=== Begin Enclosure ===

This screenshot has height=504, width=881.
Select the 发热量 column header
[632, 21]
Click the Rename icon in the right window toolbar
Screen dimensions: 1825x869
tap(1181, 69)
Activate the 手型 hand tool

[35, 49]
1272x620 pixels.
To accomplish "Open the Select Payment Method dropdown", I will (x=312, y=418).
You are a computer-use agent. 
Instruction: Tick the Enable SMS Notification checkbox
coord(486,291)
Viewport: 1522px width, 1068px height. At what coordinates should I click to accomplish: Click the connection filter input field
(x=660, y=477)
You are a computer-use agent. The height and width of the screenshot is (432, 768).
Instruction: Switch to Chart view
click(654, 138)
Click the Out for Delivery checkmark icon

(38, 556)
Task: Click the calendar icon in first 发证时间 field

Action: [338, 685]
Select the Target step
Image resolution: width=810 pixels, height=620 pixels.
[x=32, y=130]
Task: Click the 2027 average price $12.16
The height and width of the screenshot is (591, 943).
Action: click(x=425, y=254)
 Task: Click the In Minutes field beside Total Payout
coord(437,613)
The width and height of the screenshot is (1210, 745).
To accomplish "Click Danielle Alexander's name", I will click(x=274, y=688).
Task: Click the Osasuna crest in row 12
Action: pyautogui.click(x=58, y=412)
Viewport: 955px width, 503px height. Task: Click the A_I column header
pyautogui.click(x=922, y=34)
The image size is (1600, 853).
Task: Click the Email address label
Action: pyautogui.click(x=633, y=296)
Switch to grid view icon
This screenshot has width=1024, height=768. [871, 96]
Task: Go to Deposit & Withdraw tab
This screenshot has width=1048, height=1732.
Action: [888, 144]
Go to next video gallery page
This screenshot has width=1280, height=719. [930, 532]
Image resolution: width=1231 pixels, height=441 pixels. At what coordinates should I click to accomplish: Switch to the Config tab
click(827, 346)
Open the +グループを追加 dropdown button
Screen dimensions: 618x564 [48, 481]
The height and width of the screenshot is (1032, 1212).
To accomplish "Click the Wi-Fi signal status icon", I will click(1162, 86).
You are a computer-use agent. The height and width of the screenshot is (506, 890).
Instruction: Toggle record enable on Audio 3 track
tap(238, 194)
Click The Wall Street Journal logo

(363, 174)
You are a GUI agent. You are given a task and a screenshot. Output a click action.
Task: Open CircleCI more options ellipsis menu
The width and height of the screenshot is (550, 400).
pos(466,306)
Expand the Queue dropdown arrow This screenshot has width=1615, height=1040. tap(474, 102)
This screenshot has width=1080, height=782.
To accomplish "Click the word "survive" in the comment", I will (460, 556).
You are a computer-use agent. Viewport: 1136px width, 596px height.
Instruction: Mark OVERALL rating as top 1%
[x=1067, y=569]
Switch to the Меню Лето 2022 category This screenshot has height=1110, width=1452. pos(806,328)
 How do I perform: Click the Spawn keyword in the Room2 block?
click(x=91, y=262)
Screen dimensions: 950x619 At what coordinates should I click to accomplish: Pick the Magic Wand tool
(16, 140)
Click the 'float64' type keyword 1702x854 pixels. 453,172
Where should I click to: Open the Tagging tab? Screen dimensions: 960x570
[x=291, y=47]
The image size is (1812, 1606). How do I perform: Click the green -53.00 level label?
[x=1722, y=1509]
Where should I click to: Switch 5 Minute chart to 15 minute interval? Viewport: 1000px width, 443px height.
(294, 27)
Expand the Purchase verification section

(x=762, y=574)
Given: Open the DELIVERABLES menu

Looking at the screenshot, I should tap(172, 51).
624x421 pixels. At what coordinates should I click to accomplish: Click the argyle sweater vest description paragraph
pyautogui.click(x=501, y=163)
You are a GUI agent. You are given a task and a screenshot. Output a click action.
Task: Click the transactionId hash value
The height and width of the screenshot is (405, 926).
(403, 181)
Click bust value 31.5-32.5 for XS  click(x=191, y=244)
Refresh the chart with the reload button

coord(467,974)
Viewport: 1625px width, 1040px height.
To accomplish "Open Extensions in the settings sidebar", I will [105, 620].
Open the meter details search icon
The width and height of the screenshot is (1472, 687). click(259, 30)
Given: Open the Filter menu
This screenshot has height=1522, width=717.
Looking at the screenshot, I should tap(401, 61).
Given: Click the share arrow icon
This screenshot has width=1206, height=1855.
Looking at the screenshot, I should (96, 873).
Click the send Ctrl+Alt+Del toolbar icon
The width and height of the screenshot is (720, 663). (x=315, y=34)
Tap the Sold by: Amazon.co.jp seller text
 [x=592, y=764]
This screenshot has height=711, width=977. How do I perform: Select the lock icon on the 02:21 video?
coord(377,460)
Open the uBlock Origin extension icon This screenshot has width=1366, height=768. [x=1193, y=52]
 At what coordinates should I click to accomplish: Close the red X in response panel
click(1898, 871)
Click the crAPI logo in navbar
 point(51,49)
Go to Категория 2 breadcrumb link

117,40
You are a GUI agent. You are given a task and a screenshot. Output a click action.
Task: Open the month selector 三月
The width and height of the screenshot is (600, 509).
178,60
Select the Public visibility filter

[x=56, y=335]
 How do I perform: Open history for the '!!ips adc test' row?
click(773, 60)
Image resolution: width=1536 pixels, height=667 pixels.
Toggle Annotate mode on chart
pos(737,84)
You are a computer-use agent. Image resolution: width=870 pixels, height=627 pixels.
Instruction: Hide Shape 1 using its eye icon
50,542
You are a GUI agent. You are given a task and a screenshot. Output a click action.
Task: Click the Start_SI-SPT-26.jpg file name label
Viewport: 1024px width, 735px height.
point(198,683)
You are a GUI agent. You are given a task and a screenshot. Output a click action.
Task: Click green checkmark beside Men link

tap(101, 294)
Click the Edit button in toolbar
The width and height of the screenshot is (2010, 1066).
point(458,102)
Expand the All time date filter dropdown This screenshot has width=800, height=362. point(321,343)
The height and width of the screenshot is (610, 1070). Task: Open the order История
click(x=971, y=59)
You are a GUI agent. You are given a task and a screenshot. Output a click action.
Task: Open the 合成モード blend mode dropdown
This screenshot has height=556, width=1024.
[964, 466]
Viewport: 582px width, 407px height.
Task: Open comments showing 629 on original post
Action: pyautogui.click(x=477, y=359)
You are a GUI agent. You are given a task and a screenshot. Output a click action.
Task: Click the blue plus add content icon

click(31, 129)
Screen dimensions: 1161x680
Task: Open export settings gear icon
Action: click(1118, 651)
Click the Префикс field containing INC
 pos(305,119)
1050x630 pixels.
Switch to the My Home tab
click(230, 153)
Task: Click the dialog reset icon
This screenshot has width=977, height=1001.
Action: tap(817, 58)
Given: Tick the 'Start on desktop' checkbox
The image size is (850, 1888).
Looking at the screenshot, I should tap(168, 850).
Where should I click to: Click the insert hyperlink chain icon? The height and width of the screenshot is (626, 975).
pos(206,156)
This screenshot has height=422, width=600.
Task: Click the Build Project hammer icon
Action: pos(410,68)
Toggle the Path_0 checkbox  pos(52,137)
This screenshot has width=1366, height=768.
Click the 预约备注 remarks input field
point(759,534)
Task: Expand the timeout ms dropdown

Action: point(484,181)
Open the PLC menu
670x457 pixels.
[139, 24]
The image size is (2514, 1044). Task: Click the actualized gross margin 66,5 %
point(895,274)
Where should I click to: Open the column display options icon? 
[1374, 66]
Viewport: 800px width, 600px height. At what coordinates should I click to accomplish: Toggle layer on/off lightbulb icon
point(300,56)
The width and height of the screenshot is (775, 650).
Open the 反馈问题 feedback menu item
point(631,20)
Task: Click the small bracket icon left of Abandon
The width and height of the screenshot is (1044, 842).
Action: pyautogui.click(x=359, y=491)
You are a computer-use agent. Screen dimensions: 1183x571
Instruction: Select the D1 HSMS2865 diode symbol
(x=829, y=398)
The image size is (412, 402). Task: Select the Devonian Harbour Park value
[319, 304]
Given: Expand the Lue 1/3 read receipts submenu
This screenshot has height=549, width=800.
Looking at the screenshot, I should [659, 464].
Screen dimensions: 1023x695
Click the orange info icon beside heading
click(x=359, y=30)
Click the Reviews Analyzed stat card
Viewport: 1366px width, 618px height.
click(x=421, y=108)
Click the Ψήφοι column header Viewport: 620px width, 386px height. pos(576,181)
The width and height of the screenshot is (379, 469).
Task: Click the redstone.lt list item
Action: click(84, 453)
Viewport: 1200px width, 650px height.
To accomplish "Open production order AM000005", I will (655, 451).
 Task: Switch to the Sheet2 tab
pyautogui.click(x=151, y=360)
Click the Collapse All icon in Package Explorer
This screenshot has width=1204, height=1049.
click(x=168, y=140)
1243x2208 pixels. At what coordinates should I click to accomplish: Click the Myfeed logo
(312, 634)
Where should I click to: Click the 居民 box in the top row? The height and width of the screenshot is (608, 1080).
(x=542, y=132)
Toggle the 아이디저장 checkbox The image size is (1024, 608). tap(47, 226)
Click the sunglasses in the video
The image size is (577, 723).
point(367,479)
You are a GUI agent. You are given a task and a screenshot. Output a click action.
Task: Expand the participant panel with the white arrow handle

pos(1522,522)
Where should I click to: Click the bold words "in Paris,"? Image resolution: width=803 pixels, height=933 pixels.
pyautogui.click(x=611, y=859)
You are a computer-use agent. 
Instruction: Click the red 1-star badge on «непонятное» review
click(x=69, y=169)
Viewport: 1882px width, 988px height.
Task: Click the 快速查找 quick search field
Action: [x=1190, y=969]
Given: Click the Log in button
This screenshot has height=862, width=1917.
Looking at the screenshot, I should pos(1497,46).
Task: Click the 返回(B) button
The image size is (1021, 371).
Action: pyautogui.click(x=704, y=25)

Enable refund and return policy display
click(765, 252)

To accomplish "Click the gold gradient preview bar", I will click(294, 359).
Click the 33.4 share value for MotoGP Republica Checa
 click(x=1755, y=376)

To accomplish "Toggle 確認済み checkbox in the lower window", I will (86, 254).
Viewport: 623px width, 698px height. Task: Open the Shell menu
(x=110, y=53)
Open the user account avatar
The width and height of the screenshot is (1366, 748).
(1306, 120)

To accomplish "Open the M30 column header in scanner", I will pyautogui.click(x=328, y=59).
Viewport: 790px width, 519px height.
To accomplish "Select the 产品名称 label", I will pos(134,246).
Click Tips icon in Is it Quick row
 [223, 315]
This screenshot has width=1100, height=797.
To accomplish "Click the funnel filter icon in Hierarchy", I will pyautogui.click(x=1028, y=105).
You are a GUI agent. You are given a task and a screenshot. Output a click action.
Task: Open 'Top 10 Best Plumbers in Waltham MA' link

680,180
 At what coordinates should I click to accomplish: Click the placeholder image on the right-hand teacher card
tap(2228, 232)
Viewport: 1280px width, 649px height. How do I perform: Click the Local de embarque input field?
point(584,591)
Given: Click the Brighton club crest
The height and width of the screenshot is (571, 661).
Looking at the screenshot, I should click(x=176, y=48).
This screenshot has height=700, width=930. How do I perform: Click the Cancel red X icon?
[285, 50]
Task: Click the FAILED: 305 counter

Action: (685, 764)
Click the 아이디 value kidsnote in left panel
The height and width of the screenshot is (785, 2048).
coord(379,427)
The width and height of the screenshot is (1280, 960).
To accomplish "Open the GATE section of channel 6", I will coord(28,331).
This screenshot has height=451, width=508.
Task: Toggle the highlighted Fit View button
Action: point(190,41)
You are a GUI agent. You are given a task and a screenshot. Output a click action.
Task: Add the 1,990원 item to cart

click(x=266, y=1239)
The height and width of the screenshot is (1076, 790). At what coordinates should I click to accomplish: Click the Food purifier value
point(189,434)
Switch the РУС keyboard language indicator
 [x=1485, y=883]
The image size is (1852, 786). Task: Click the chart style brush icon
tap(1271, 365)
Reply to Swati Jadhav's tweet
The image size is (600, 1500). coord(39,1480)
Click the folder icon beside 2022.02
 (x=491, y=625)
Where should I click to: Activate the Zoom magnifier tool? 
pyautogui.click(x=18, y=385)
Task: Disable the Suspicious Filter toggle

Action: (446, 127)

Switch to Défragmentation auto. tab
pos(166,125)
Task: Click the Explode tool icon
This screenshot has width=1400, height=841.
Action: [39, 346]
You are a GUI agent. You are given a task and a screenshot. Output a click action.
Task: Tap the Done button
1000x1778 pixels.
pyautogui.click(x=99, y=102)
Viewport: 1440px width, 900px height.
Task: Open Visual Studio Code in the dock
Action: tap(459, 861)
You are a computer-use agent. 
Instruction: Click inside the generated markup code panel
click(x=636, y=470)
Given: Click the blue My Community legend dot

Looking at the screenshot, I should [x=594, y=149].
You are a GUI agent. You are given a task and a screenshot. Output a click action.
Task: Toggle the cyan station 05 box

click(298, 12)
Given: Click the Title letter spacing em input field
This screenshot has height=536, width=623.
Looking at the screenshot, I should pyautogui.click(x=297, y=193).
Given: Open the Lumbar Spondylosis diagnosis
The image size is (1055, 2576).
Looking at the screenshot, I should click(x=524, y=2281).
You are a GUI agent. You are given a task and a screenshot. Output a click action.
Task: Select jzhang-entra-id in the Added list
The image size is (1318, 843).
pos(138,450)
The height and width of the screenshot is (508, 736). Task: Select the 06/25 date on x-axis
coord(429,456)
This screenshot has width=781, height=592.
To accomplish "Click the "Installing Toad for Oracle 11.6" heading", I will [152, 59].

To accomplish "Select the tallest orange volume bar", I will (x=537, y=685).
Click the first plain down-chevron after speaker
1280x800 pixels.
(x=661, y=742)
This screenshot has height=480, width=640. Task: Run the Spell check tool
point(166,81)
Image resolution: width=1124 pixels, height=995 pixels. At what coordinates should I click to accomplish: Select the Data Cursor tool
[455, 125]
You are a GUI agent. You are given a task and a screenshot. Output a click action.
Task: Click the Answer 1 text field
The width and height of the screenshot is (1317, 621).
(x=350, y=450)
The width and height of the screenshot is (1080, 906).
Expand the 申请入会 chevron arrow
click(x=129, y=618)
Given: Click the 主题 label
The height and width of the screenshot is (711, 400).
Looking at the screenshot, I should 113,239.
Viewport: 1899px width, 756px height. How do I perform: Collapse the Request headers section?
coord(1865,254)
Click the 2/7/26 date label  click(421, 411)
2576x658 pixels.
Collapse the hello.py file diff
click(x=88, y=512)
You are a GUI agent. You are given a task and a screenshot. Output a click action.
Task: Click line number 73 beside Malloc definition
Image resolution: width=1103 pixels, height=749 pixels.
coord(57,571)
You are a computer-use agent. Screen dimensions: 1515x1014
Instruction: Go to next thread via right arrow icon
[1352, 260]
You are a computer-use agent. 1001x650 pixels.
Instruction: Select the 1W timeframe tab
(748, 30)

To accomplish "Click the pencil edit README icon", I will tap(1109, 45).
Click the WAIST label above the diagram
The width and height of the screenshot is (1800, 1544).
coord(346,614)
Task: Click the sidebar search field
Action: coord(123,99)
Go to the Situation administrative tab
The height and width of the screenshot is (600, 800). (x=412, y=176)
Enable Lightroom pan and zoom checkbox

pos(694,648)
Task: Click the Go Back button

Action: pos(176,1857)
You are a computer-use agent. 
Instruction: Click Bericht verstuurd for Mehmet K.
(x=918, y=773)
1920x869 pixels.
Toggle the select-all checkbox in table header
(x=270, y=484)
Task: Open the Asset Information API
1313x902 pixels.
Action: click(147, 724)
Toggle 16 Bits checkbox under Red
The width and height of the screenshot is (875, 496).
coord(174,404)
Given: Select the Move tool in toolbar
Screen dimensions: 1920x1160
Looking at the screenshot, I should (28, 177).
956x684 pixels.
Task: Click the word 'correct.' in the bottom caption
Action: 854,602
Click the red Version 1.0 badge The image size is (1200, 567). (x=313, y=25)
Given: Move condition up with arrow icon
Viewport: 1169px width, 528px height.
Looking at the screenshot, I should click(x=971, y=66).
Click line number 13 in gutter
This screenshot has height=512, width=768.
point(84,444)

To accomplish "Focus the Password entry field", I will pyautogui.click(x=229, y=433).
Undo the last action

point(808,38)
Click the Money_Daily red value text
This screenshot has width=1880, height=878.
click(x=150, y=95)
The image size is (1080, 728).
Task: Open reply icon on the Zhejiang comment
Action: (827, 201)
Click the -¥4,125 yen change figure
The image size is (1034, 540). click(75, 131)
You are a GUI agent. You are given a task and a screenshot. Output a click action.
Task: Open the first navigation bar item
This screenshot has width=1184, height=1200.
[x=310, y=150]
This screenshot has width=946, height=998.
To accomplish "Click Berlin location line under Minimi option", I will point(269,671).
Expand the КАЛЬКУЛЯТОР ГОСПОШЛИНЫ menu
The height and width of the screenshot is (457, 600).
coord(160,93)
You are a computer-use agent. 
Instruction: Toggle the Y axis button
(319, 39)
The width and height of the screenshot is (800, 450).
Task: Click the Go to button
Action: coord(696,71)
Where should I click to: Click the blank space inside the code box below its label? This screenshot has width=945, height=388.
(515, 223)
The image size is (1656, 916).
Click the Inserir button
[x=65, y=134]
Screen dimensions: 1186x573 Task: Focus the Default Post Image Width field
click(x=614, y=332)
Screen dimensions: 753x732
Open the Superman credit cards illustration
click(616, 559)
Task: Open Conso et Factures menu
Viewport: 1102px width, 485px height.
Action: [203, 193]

=== End Enclosure ===

EXERCISE INSTRUCTIONS - In the records above, find the line with "Given: Click the 主题 label"; write out exactly that line and each one after it, stopping after the line with "You are a computer-use agent. Screen dimensions: 1515x1014".

SOLUTION FOR THIS PROBLEM -
Given: Click the 主题 label
The height and width of the screenshot is (711, 400).
Looking at the screenshot, I should 113,239.
Viewport: 1899px width, 756px height. How do I perform: Collapse the Request headers section?
coord(1865,254)
Click the 2/7/26 date label  click(421, 411)
2576x658 pixels.
Collapse the hello.py file diff
click(x=88, y=512)
You are a GUI agent. You are given a task and a screenshot. Output a click action.
Task: Click line number 73 beside Malloc definition
Image resolution: width=1103 pixels, height=749 pixels.
coord(57,571)
You are a computer-use agent. Screen dimensions: 1515x1014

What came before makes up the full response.